Generally when organisations use systems and applications, there is a database in the back end and  mainly in “Relational” format.  In a “Relational” database, data is designed to be saved in tables that relate to each other in a way that follow certain rules, called normal forms. This is a database design model that guarantees the users of the corresponding systems, such as ERP systems, to insert, amend and delete data in a quickest way. This is all about performance of applications and the related screens.

But normalised data in relational databases are not very good when the data is to be queried. To solve this problem, the relational data designers use indexes and other methods for querying and displaying the relational data, but use of so many indexes will reduce the performance of the system and so this is not an effective way when reports are required on historical data.

To solve this problem, data often is remodelled as dimensional and saved into another database, usually a data warehouse or a data mart.

All said the data saved in the systems and relational databases are a fraction of the information held in an organisation.

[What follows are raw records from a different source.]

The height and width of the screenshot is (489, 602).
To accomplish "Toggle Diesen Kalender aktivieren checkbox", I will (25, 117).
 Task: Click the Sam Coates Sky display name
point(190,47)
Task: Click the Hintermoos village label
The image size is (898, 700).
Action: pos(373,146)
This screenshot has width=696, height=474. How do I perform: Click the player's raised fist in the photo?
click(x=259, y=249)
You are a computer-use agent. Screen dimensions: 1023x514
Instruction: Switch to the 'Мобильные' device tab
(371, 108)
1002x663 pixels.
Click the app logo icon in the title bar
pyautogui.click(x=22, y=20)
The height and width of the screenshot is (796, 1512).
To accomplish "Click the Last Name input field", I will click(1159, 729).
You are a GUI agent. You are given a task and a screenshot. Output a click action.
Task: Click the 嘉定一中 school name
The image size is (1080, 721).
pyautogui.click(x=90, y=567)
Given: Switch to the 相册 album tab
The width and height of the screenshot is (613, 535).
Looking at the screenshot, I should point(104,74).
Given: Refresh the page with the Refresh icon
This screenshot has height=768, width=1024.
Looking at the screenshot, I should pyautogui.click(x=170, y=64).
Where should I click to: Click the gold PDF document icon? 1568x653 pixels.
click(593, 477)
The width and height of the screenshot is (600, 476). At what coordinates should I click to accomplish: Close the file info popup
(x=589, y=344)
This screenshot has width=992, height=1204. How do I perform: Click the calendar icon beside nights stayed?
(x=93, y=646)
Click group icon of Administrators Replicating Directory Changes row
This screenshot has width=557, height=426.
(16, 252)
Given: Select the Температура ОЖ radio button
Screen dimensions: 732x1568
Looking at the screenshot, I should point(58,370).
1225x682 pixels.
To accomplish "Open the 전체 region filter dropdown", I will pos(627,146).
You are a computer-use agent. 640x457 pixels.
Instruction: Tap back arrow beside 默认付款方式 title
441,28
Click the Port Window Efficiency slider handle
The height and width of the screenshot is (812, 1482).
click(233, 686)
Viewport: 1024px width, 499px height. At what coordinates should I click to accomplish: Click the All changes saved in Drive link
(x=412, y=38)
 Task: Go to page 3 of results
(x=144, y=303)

Any data that is not saved into a relational or dimensional database, is referred to as “Unstructured Data”, despite the fact that these data may well have structures related to them!

Two examples of  unstructured data  that still have related structure are documents in file system and body of the emails. As certainly there is structure to file systems as well as data related to the information in body of emails, these data cannot be considered aas data with no structured, but still categorised as unstructured data. Other examples of unstructured data are Microsoft Office files, such as Word documents, Excel Spreadsheets, Visio Diagrams, pictures, scans, videos, webcasts, web data including social networks such as facebook and twitter, wikis, web blogs, and any text or picture data saved in any format such as logs.

Statistics shows that less than 20% of data in organisations are relational and so the remaining data is saved and kept outside a relational database and considered as unstructured data. The velocity of growth in unstructured data is faster and the variety and volume is also way higher than the relational data.

Up to now, it was physically impossible to use any sort of analysis on unstructured data due to its volume and variety. This issue is now becoming less of a problem, with new advanced methodologies in distributed computing.